*** SUPPLIED TEXT ***
Our local reception has been so greatly improved by the increased power of the broadcasting stations and the reallocation of wave lengths, that the air is just full of delightful things that one can't really afford to miss.
We need no longer envy New Jersey with her early records of excellent reception. We now have the advantage of being far enough away from the big stations to avoid a warped perspective of the ether; and although none of the big fellows jam the air for us, we are near enough to receive with great volume.
This permits us to adjust our sets so that the ordinary and unavoidable electrical disturbances are quite inaudible.
We are particularly fortunate in having our electric light current supplied by so enterprising and public spirited an organization as the Westchester Lighting Co. We wonder how many people realize the great work that has been done by them in cleaning up the static situation for us.
They maintain a department under the direction of a specially trained radio man of long experience in all phases of the radio game, whose title might well be that of Static Detective. His job is to hunt down these mysterious buzzes and clicks that are caused by electrical sparks of all kinds as well as trifling power leaks.
The lighting company, at great expense, has run special heavy wires known as tree wires, along many of our streets bordered by trees. The insulation of ordinary wire is easily worn through by the gentle rubbing of the branches; and then, tiny little leaks occur which are of no consequence as a power loss, but which make a buzzing noise in the radios over a considerable area.
And, of course, the greatest joy to many of us, is the fact that the broadcasting station that won the right to become our favorite, by the unusually high quality of its programs no longer casts a feeble and flickering shadow over the Pelhams, but shines down upon us with the intensity of a powerful search light from its new home on Long Island.
The former 'Will O' the Wisp, WEAF' is now one of our most dependable sources of enjoyment with its generous program starting with the reveille calling us to our 'Setting Up' exercises and our good will message from Cheerio, to brighten the breakfast hour these dark mornings, and ending late at night with the finest of jazz and slumber music.
The way the Chicago stations have been pounding through, the last few nights, makes us feel that one of these crisp, cold nights, we are going to hear the coast on our loud speaker.
The perfection of the electric or batteryless [sic] radio that plugs right into your light socket, has brought with it an advantage that is not yet fully appreciated. Not only does one have nothing to replace except an occasional bulb, but because of the greatly increased power of the electric radio, one is able to get great depth of tone combined with clear articulation.
*** DATA LINES ***
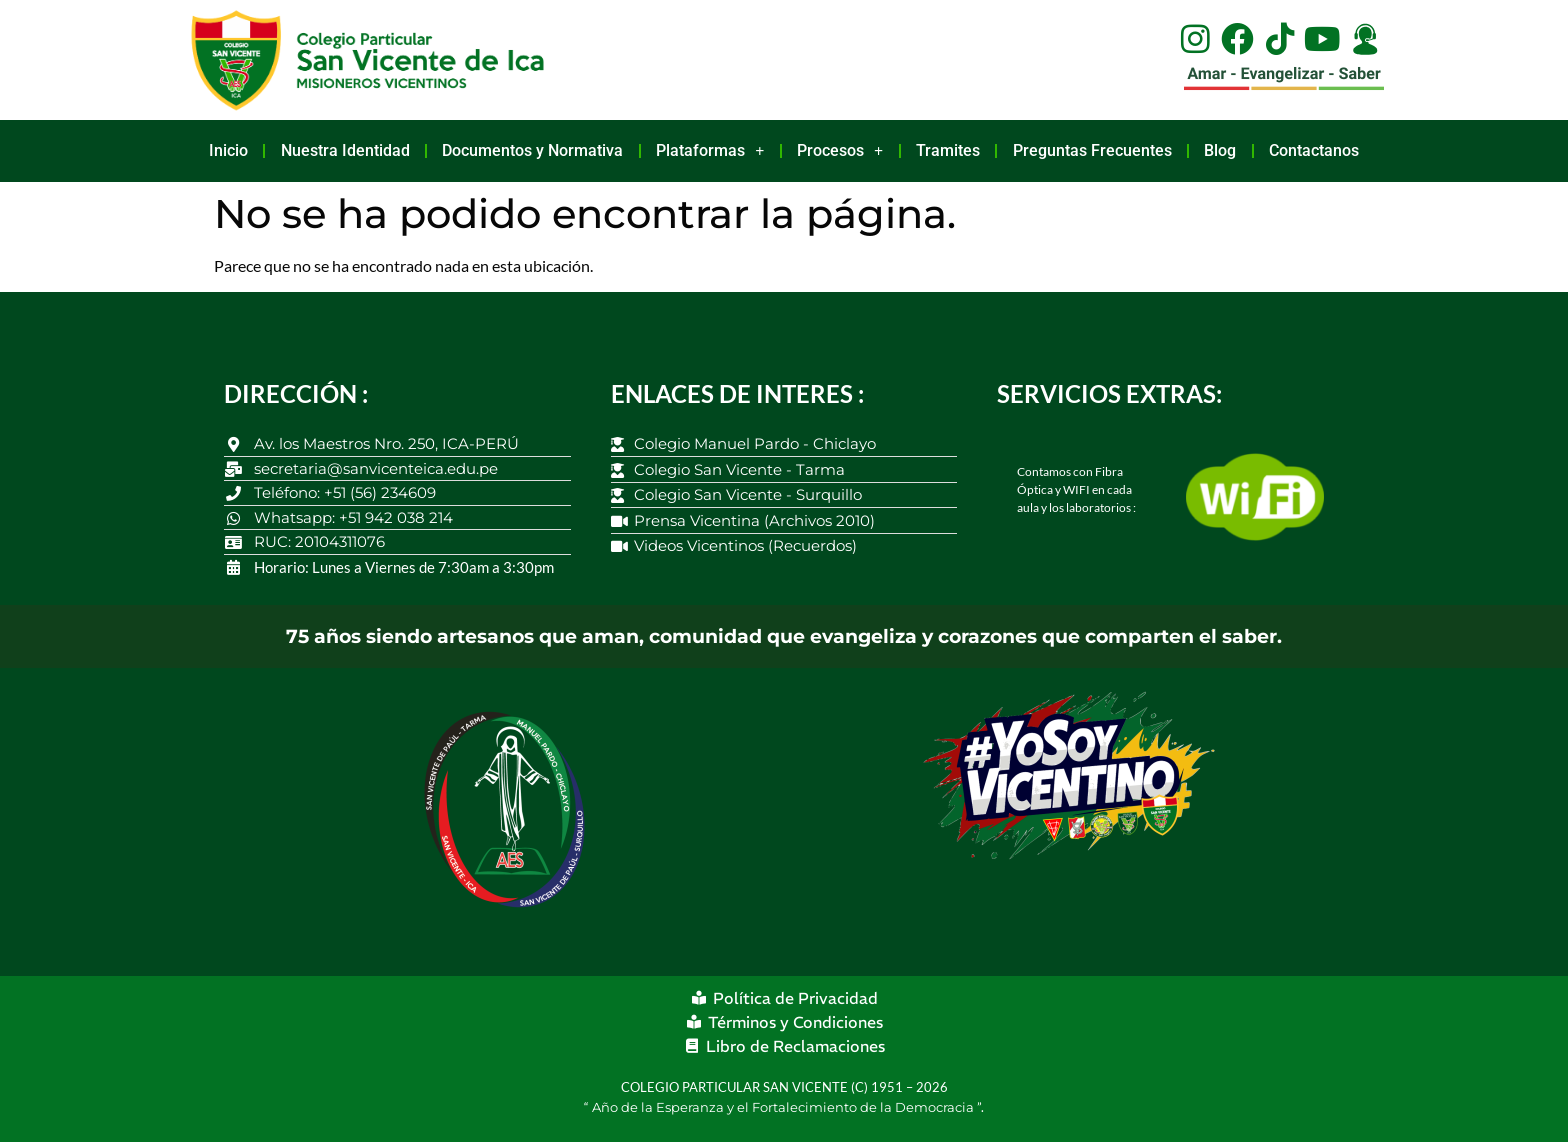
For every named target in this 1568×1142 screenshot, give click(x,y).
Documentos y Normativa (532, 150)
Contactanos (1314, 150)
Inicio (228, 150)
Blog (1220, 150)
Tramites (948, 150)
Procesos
***
REQUIREMENT 1 »
List the geographic places named in the radio reception text. Leave out any name that appears only as part of a company name.
REQUIREMENT 2 »
Rewrite the rows of pointing data in the records as a JSON list of strings, one string per line, skipping blank lines. Leave the pictures out of the answer.

RESPONSE 1 »
New Jersey
the Pelhams
Long Island
Chicago

RESPONSE 2 »
[
  "For every named target in this 1568×1142 screenshot, give click(x,y).",
  "Documentos y Normativa (532, 150)",
  "Contactanos (1314, 150)",
  "Inicio (228, 150)",
  "Blog (1220, 150)",
  "Tramites (948, 150)",
  "Procesos"
]